**Work required:**
Without pictures, output exactly the lines running from the line containing "Open the r-broker.ru link" to the end of the listing below.

**Supplied records:**
━━━━━━━━━━

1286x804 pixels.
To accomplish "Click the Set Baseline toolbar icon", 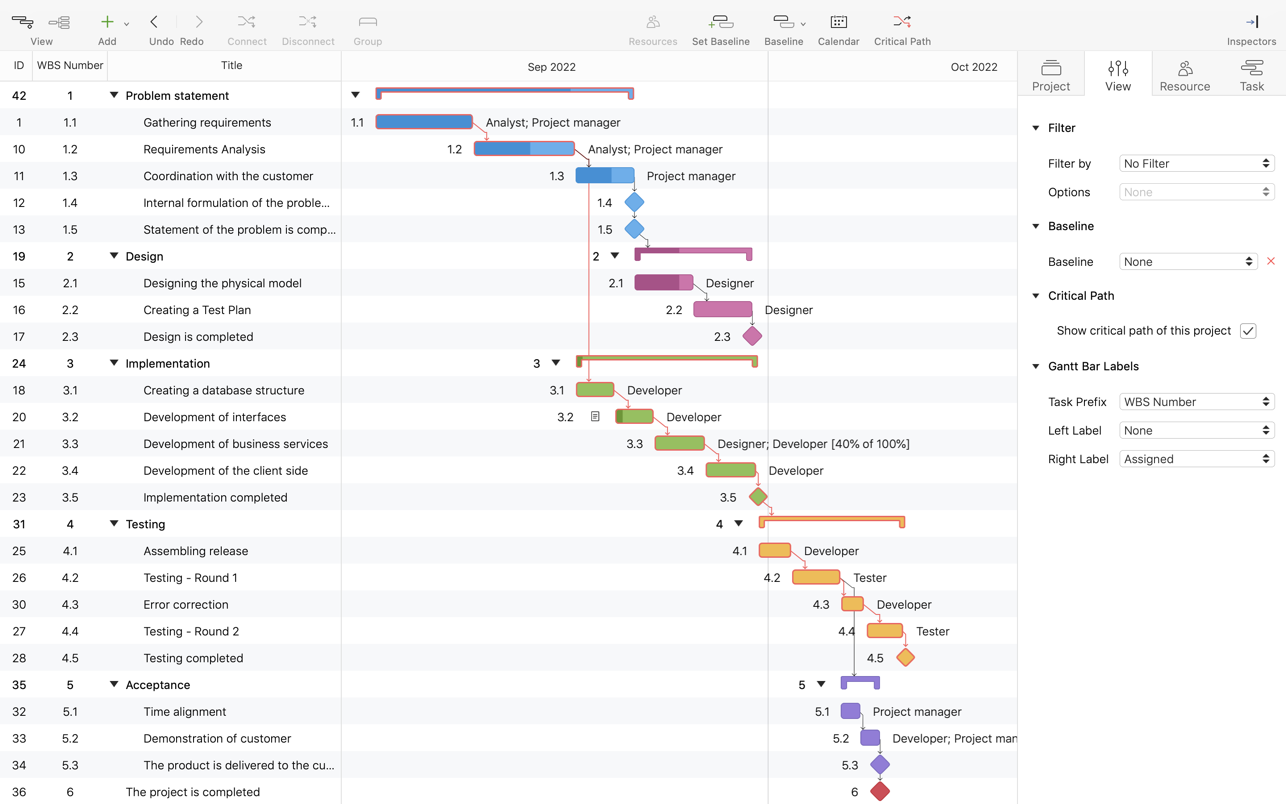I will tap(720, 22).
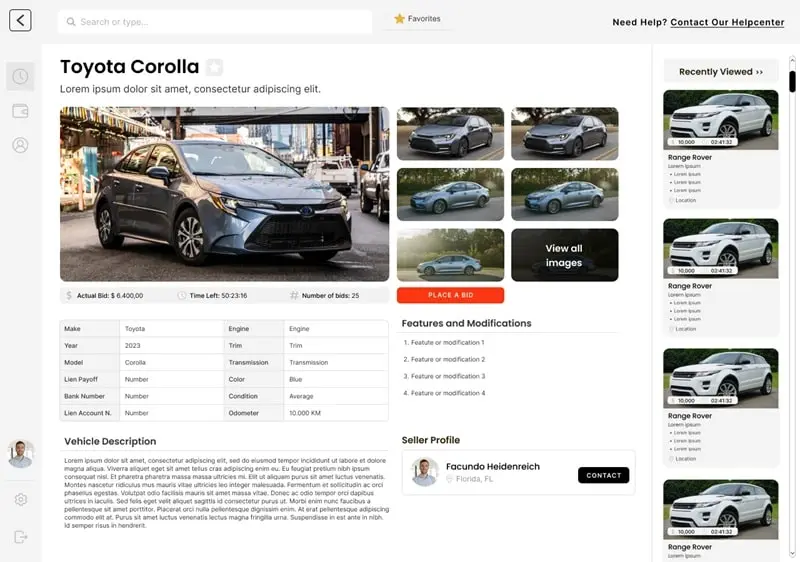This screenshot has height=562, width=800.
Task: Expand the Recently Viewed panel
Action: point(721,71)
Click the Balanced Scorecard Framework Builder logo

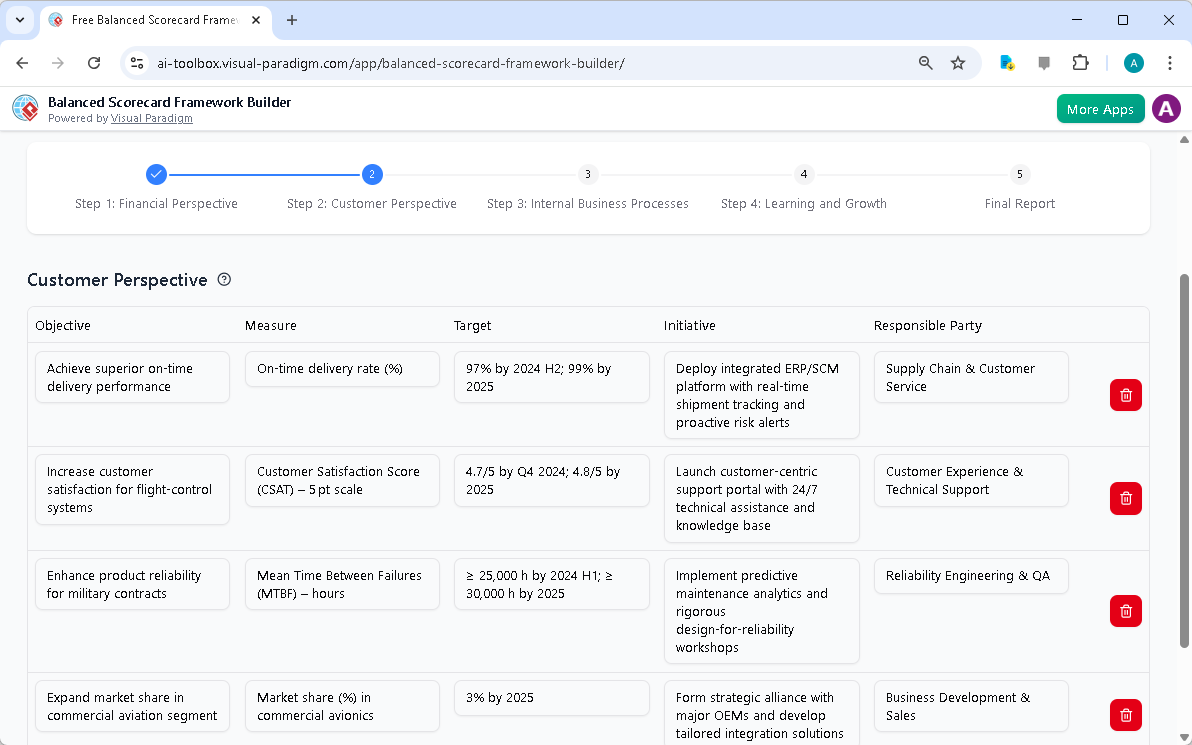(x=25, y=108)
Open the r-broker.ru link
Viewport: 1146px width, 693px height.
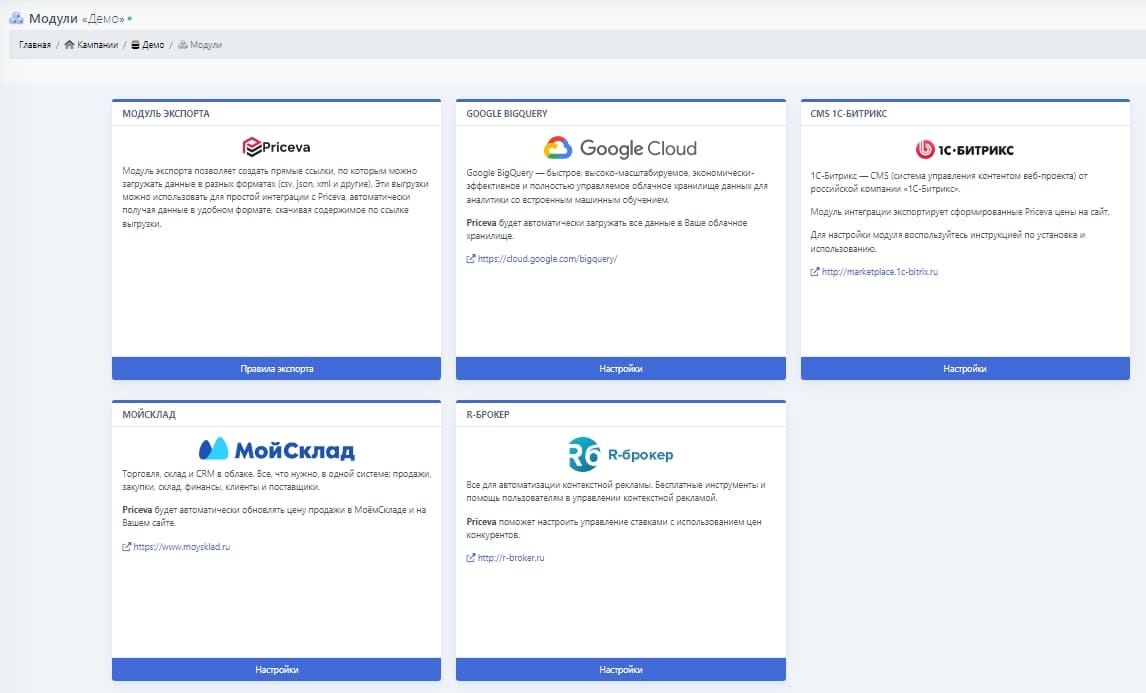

━━━━━━━━━━

**Response area:**
Open the r-broker.ru link
Viewport: 1146px width, 693px height.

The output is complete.